Eye doctor finds way to make TV more enjoyable for patients with eye disease

by Mike Adams, the Health Ranger, NaturalNews Editor

Ophthalmic and Physiological Optics (OPO) has published a study that details how one doctor discovered ways to make TV watching more enjoyable for the visually-impaired, which may soon lead to the development of a device that could benefit millions suffering from similar eye diseases.

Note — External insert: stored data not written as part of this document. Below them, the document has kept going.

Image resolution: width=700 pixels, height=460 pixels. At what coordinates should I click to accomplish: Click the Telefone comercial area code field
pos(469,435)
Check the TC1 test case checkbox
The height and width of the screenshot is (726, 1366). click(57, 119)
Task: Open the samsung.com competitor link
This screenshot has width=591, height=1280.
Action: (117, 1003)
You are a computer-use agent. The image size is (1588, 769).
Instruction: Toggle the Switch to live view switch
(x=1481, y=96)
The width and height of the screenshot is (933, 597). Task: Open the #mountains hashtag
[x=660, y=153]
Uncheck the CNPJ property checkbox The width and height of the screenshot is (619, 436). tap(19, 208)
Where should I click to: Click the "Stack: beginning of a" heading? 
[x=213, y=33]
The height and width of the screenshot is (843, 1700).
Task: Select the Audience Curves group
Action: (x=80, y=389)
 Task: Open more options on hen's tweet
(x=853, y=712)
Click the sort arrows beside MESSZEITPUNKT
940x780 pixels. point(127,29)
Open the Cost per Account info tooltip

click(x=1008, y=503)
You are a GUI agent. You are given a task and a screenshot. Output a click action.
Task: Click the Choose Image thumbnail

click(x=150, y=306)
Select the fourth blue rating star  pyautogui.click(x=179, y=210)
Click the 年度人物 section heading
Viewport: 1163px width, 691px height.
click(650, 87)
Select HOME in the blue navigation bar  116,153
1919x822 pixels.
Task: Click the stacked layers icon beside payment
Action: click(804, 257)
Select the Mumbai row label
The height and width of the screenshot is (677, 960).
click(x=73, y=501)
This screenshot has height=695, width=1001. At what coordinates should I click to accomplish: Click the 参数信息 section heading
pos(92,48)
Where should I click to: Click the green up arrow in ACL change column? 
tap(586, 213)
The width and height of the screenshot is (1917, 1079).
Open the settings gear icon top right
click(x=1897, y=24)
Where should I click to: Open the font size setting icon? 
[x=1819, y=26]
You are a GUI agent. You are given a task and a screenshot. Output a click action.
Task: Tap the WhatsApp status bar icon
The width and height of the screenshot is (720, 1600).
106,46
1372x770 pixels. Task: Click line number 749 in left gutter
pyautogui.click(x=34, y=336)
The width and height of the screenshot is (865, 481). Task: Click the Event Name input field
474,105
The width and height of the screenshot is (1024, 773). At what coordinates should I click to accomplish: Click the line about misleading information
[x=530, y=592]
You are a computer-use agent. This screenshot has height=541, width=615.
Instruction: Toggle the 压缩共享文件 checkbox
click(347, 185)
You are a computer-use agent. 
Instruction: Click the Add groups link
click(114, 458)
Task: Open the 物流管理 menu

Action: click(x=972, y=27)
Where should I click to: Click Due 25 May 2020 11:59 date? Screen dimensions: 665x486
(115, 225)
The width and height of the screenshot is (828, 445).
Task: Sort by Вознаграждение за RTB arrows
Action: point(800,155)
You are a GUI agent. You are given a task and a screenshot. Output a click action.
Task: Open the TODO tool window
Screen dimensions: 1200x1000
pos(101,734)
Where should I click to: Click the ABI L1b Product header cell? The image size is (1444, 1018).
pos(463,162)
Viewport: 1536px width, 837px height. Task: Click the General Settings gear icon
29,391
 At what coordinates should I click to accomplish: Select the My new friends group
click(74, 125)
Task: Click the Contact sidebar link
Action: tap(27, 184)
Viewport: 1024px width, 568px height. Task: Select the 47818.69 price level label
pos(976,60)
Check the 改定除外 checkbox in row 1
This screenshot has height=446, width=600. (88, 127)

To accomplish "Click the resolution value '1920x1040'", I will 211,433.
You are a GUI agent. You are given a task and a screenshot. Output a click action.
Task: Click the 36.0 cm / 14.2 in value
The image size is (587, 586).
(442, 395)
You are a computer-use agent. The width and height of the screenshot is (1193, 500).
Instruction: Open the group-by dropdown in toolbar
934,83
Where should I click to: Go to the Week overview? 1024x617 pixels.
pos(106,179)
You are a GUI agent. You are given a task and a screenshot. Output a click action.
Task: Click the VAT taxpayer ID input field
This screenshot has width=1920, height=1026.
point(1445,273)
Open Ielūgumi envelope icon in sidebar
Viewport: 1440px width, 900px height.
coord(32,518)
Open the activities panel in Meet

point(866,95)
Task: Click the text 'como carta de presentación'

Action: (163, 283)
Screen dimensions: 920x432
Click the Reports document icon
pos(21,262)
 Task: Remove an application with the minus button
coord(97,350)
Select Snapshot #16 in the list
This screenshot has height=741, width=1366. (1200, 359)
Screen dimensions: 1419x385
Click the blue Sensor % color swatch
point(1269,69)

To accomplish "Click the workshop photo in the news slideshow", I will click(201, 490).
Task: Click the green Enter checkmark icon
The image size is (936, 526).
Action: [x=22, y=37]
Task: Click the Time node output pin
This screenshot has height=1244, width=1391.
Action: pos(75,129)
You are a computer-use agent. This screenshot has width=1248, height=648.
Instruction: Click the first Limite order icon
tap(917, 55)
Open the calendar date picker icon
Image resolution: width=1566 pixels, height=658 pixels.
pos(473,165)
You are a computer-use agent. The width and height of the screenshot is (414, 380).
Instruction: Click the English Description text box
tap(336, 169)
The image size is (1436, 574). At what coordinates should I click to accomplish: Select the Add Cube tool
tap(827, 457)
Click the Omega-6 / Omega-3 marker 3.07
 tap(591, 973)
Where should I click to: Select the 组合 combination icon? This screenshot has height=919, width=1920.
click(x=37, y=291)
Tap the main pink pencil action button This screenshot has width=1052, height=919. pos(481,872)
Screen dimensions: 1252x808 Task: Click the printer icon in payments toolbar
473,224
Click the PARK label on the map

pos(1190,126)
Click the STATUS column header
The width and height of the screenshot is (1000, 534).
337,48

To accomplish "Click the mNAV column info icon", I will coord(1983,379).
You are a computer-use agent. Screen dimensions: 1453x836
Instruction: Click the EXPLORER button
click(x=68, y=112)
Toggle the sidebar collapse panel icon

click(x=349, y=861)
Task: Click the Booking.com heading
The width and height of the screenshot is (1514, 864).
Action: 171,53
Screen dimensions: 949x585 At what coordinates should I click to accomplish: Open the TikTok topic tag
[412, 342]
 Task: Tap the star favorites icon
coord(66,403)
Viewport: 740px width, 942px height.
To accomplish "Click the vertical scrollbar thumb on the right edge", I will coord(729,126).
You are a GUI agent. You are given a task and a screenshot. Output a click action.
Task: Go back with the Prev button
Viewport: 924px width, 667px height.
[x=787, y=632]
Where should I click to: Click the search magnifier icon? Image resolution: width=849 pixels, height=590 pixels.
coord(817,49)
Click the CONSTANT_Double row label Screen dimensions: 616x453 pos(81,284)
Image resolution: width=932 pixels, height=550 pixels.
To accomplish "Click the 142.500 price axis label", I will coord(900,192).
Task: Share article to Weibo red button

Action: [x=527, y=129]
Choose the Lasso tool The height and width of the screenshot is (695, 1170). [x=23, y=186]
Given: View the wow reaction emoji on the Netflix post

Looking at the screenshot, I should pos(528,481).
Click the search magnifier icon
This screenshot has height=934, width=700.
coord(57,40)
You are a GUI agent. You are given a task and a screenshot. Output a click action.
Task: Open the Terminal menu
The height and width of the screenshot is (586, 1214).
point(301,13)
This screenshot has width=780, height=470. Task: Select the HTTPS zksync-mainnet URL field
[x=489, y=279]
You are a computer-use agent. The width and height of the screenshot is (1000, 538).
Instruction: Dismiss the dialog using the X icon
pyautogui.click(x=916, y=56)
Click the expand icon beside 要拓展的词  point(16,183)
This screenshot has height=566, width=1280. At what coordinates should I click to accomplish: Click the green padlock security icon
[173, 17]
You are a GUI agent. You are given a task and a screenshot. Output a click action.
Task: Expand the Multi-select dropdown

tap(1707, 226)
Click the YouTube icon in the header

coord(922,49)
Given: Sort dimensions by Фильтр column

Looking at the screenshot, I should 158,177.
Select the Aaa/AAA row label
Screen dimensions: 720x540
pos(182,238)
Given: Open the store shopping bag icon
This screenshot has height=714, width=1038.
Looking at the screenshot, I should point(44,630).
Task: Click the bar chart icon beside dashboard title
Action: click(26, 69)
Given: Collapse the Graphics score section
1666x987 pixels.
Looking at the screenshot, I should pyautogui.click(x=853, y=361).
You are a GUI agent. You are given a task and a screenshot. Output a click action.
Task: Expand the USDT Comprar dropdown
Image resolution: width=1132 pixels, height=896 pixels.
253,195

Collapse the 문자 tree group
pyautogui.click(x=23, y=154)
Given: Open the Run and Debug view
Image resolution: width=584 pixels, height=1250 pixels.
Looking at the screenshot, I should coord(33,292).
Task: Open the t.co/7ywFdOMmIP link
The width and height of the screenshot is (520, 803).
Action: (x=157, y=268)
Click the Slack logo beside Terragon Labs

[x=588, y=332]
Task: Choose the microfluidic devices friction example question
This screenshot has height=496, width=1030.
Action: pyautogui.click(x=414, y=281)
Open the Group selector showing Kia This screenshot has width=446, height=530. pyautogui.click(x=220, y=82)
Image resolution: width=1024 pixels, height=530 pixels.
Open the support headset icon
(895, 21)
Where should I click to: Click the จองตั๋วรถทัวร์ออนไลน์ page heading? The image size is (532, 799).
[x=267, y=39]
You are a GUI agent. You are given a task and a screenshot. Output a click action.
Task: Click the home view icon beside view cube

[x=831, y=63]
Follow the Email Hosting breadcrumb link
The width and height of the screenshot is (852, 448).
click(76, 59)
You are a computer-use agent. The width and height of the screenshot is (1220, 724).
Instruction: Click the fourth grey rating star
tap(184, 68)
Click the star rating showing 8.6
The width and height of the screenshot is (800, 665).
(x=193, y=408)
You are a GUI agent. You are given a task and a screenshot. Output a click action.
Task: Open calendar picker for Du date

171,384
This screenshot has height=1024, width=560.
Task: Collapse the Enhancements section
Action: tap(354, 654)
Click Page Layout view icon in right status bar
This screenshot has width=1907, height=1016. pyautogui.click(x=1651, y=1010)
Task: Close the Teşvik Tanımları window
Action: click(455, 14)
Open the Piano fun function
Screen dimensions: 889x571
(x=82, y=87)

A scientist at Schepens Eye Research Institute (SERI) found that increasing the contrast of details of certain sizes was of special importance in making television watching more enjoyable for the visually impaired. "Most of us take seeing the television for granted," says Dr. Eli Peli, principal investigator of the study, senior scientist at SERI and a professor at Harvard Medical School. As a low vision rehabilitation expert, Peli sees hundreds of patients suffering from vision impairments caused by diseases such as age-related macular degeneration (AMD), diabetic retinopathy and other diseases that impair the central vision. The goal of the current OPO study was to determine if people with impaired vision benefited from an individually tuned contrast enhancement of their TV. Peli and his colleagues used an image-processing device developed for them by DigiVision Inc. that allows them to manipulate, in real time, the contrast of different sized details (or edges) in the video screen to their individual liking. In the first part, 46 subjects with central vision loss were shown a series of still images and asked to find -- by moving a computer mouse on the table--a setting where the image was most visible. Additionally some images were viewed at enhancement levels arbitrarily set to 4 different levels: smaller details enhanced with higher and with lowers contrast than the individual selection and larger details also at higher and at lower contrast. Peli and his team found that patients did like the images that reflected their own individual settings for contrast and details better than the un-enhanced video. However, personal preferences were only slightly higher for those individual settings than for the arbitrarily enhanced images. Belkin, an international technology company, has recently released a video enhancement cable product, RazorVision, which enhances video for normal sighted TV viewers.